Friday, April 19, 2013
I possibly spoke ill of John Nathan-Turner in the previous post, but, really, The Greatest Show in the Galaxy is one of his greatest triumphs as a producer. Threatened with cancellation thanks to asbestos removal in BBC Television Centre, JNT rallied the troops and managed to remount the production on the parking lot at BBC Elstree when no other recording situation seemed possible. He even suggested the somewhat bombastic title for this story, and it speaks more that it suggests: The Greatest Show in the Galaxy.

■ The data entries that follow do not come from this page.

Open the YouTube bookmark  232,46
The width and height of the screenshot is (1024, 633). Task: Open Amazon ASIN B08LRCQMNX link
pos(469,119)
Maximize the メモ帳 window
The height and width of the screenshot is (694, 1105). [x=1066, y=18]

It reflects Nathan-Turner's great love and passion for the show he was running, even though he longed to leave its glitzy grasp and had been looking for new and different opportunities for years.

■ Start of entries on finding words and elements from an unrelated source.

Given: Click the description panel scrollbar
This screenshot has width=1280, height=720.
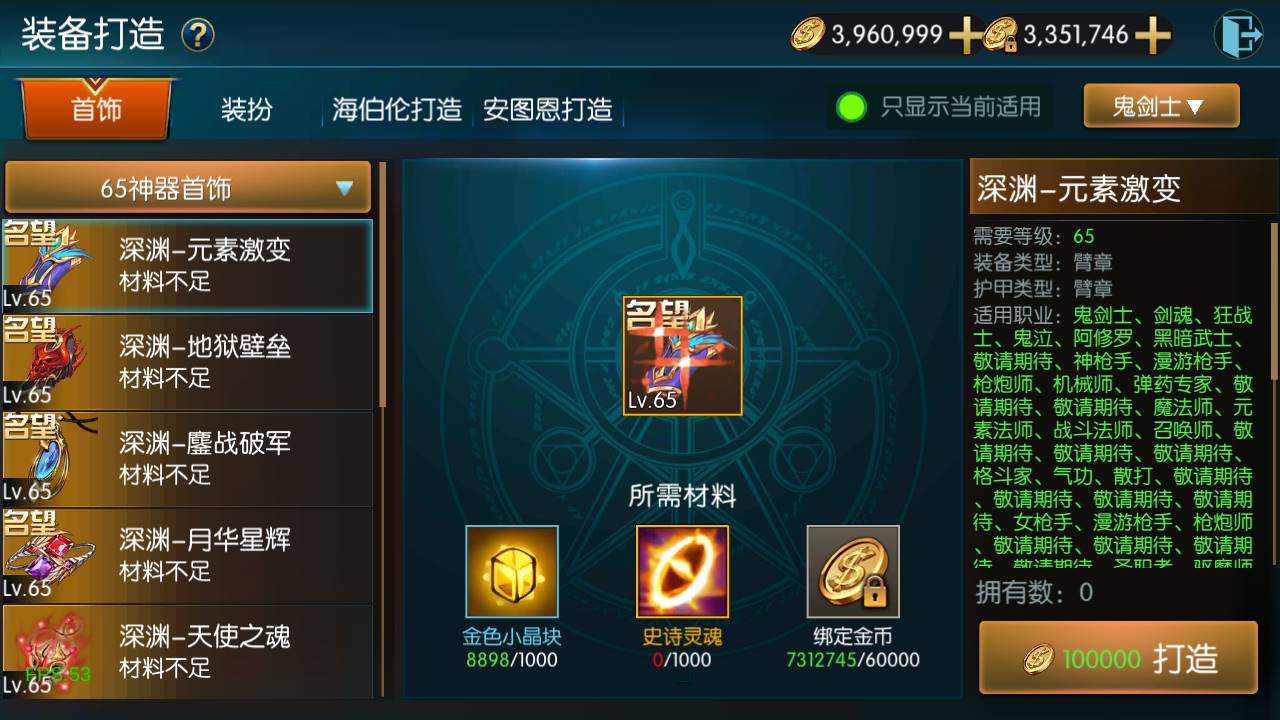Looking at the screenshot, I should tap(1274, 302).
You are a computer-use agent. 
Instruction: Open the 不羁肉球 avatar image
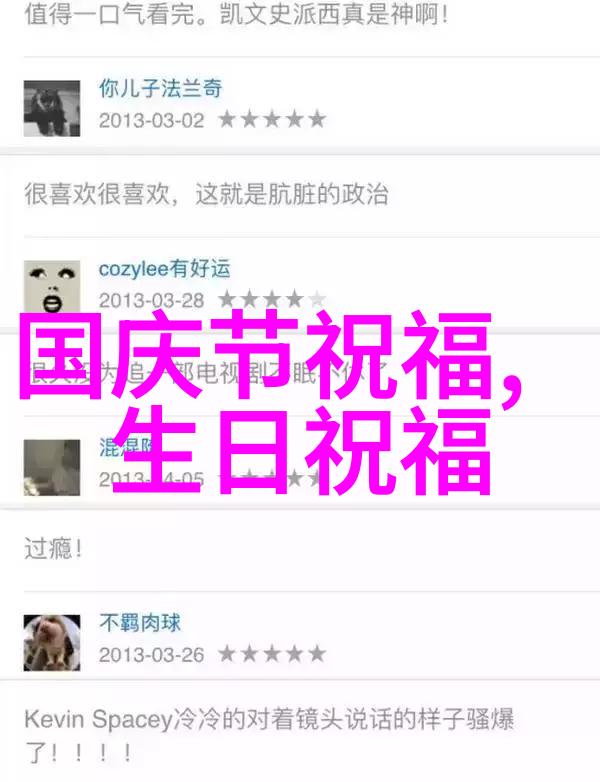point(52,643)
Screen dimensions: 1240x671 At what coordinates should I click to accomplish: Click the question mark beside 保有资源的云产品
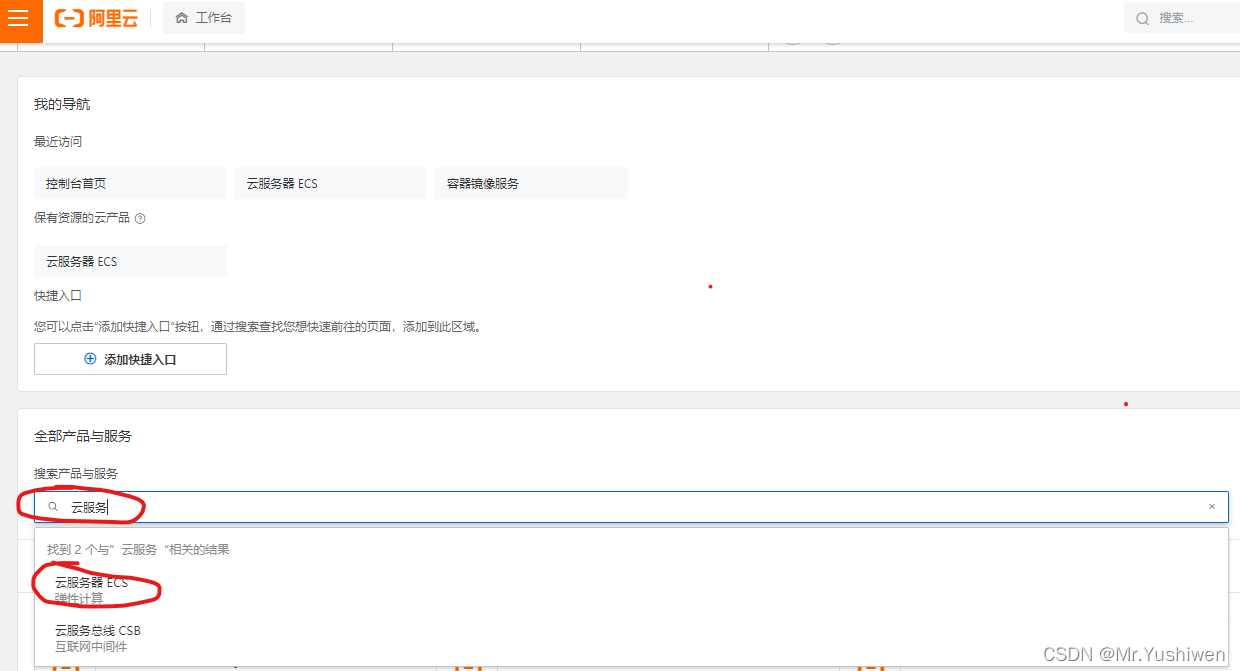tap(139, 218)
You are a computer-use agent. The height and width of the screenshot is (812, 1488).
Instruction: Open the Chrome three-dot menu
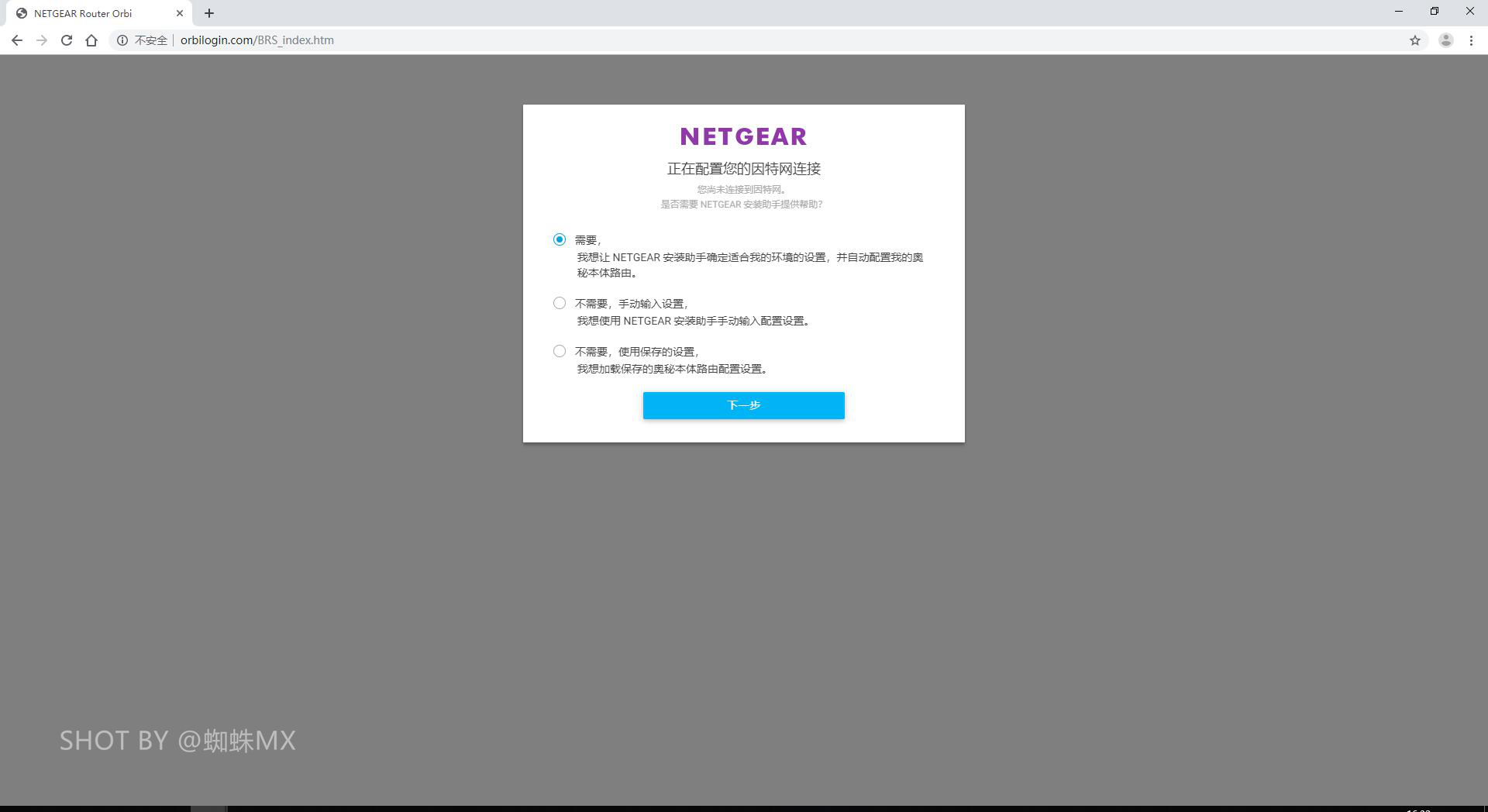(x=1471, y=40)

The star of this episode though, and the whole story, is Sylvester McCoy. Wonderfully talented enough as he is, he adds magic tricks to his already impressive repertoire here, and there has never been a more iconic image for his Doctor - for any Doctor - than McCoy casually and confidently strolling out of the Psychic Circus tent seconds before it explodes in a massive display of pyrotechnics. It's a stunt that would never, ever be performed today because of the insurance risks involved, but McCoy, always keen to do his own stunts, performs the stunt flawlessly, especially when you consider that, with the set being destroyed by the explosion, the scene could only have been done on a single take.

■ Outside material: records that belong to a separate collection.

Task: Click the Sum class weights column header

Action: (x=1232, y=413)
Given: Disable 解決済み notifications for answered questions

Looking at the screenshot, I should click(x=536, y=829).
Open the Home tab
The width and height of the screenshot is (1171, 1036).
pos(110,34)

Much like Stephen Wyatt's other story though, Paradise Towers, I have a hard time deciding whether this story is a creepy pantomime or just pantomime, which is another one of Nathan-Turner's loves. It's also, more or less, the last story of its kind, the small sub-category dubbed by fandom in subsequent years as "oddball stories". Season 26 took on a slightly darker bent, then the franchise got even more dark and grim in the original novels that followed in the 1990s, an approach that carried on through to the new series. I could never say I was a fan of these oddball entries into Who lore, but I appreciate them for what they are - yet another different approach to storytelling that Doctor Who has somehow managed to pull off to remain fresh over the decades. Even in its 25th year on television, it was trying to do something weird and wonderful, and for that, and for many other reasons, this story and the programme that it's a part of is just lovely.